Vers un coup de canif sur la fiscalité verte ? Dans le cadre de la maîtrise des déficits publics recherchée par le gouvernement, le très populaire crédit d'impôt incitant les particuliers à rénover leur logement (isolation thermique, chauffage...) sera raboté de 10% pour toutes les dépenses engagées après le 1er janvier 2011, a affirmé ce lundi (6 septembre) le quotidien Les Echos, selon lequel les arbitrages ont été rendus la semaine dernière à Matignon. Ainsi, les pompes à chaleur, subventionnées par l'Etat à hauteur de 40%, ne le seraient plus qu'à 36% par exemple, et l'installation de double vitrage donnerait lieu à un crédit d'impôt de 22,5% au lieu de 25% actuellement.

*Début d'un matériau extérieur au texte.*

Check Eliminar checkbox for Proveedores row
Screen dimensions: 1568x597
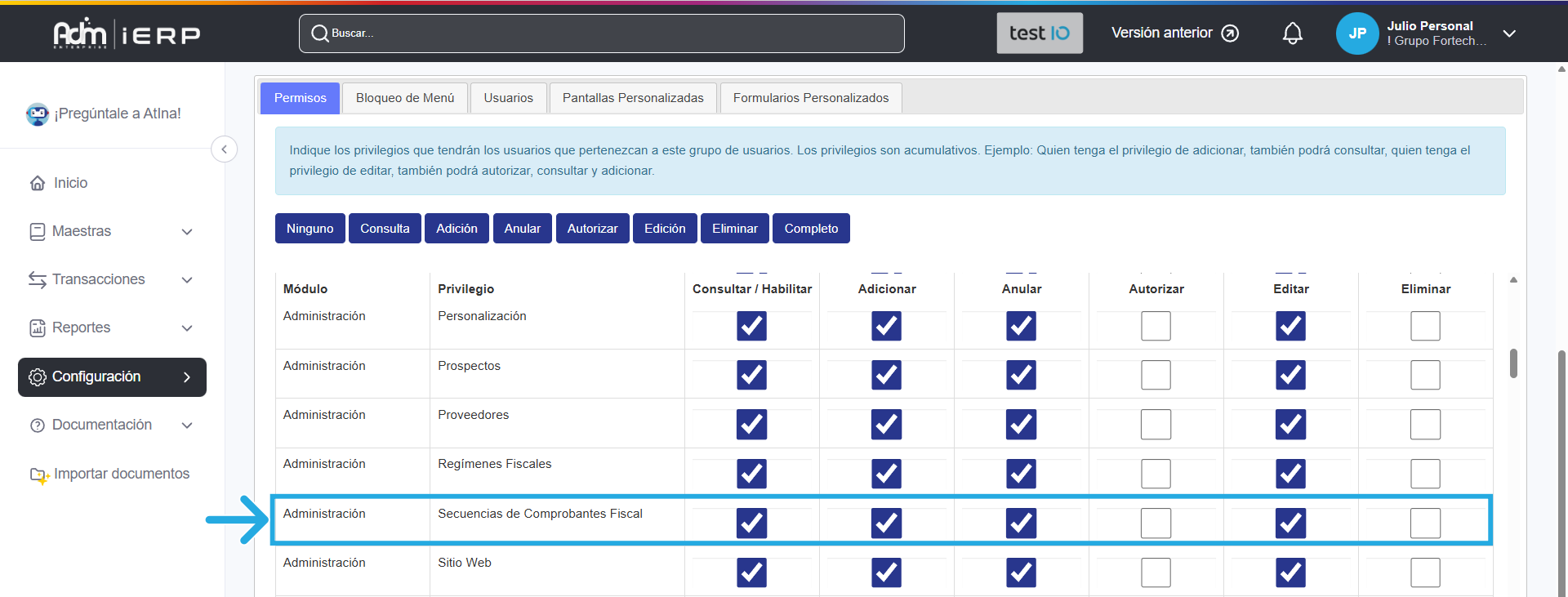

L'objectif serait de réduire, à hauteur de 600 millions d'euros minimum, le coût du crédit d'impôt développement durable, qui a été deux fois supérieur aux prévisions l'an dernier (2,8 milliards).


Par ailleurs, le crédit d'impôt sur les installations photovoltaïques pourrait, lui, être réduit de moitié. Cette dernière décision viserait à freiner le rythme de développement des capacités photovoltaïques, qui provoque des files d'attente et atteint des proportions difficiles à gérer pour EDF, indique le quotidien. Selon un rapport de l'Inspection générale des finances (IGF), le développement du photovoltaïque en France représente même un "risque financier majeur" pouvant entraîner des surcoûts pour les consommateurs. Il y a quelques jours, le gouvernement avait déjà décidé de baisser de 12%, pour les professionnels uniquement, le prix de rachat par EDF de l'électricité produite via des panneaux photovoltaïques.


Le ministère du Budget a assuré que les arbitrages définitifs devaient être rendus à la mi-septembre. "Nous sommes encore dans le processus de discussion interministérielle", a-t-on également déclaré au ministère de l'Ecologie et de l'Energie. "Cela peut ralentir l'activité pour un certain nombre de nos entreprises, a réagi ce lundi André Antolini, président du Syndicat des entreprises renouvables (SER). Cependant, cela ne mettra sans doute pas en danger la filière, qui s'est à ce jour développée à rythme très soutenu en France. Nous approuvons la démarche globale de réduction des déficits publics. Si les futures mesures s'avèrent progressives et justifiées, nous devrions pouvoir nous adapter."